Abstract:
BACKGROUND: A growing body of research has shown that the phenotypic change in macrophages from M0 to M1 is essential for the start of the inflammatory process in septic acute respiratory distress syndrome (ARDS). Potential treatment targets might be identified with more knowledge of the molecular regulation of M1 macrophages in septic ARDS.
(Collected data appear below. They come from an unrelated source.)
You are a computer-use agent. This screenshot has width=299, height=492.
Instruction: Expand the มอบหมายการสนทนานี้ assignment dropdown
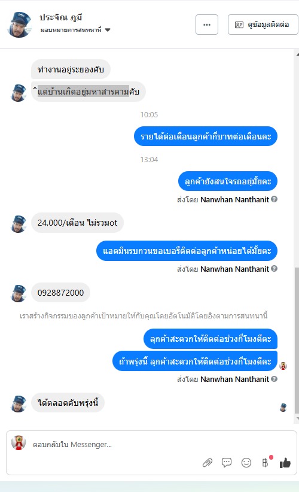click(x=75, y=30)
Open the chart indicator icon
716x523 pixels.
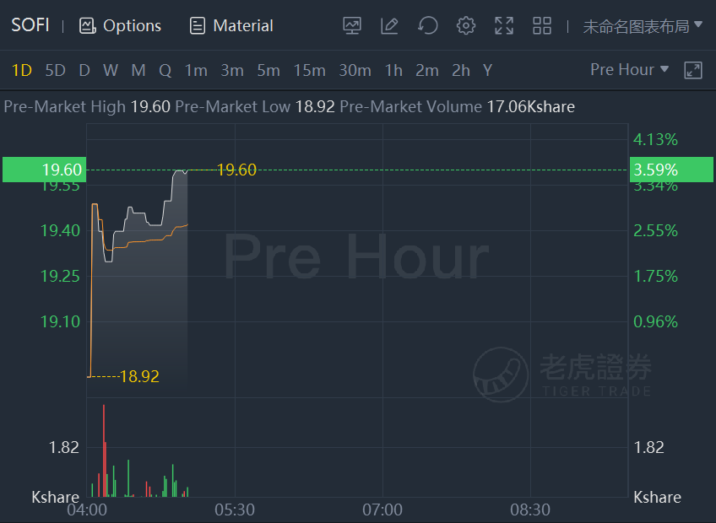[x=351, y=25]
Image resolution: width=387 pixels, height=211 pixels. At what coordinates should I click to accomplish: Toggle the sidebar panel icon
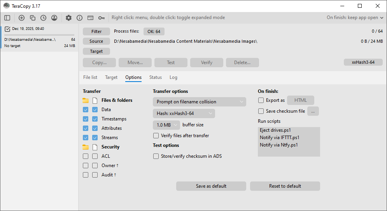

METHODS: A multi-microarray interrelated analysis of high-throughput experiments from ARDS patients and macrophage polarization was conducted to identify the hub genes associated with macrophage M1 polarization and septic ARDS. Lipopolysaccharide (LPS) and Poly (I:C) were utilized to stimulate bone marrow-derived macrophages (BMDMs) for M1-polarized macrophage model construction. Knock down of the hub genes on BMDMs via shRNAs was used to screen the genes regulating macrophage M1 polarization in vitro. The cecal ligation and puncture (CLP) mouse model was constructed in knockout (KO) mice and wild-type (WT) mice to explore whether the screened genes regulate macrophage M1 polarization in septic ARDS in vivo. ChIP-seq and further experiments on BMDMs were performed to investigate the molecular mechanism.
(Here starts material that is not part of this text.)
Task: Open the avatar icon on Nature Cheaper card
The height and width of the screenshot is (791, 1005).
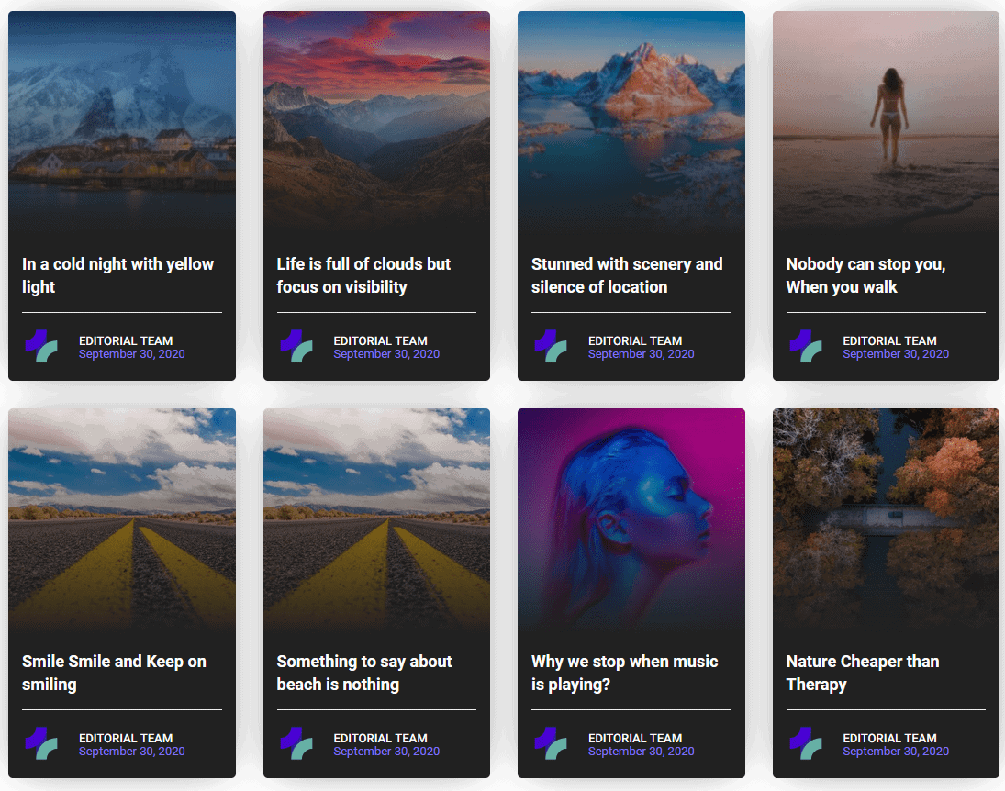Action: (x=806, y=744)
RESULTS: The bioinformatics analysis of gene expression profiles from a clinical cohort of 26 ARDS patients and macrophage polarization found that the 5 hub genes (IFIH1, IRF1, STAT1, IFIT3, GBP1) may have a synergistic effect on macrophage M1 polarization in septic ARDS. Further in vivo investigations indicated that IFIH1, STAT1 and IRF1 contribute to macrophage M1 polarization. The histological evaluation and immunohistochemistry of the lungs from the IRF1-/- and WT mice indicated that knockout of IRF1 markedly alleviated CLP-induced lung injury and M1-polarized infiltration. Moreover, the molecular mechanism investigations indicated that knockdown of IFIH1 markedly promoted IRF1 translocation into the nucleus. Knockout of IRF1 significantly decreases the expression of STAT1. ChIP-seq and PCR further confirmed that IRF1, as a transcription factor of STAT1, binds to the promoter region of STAT1.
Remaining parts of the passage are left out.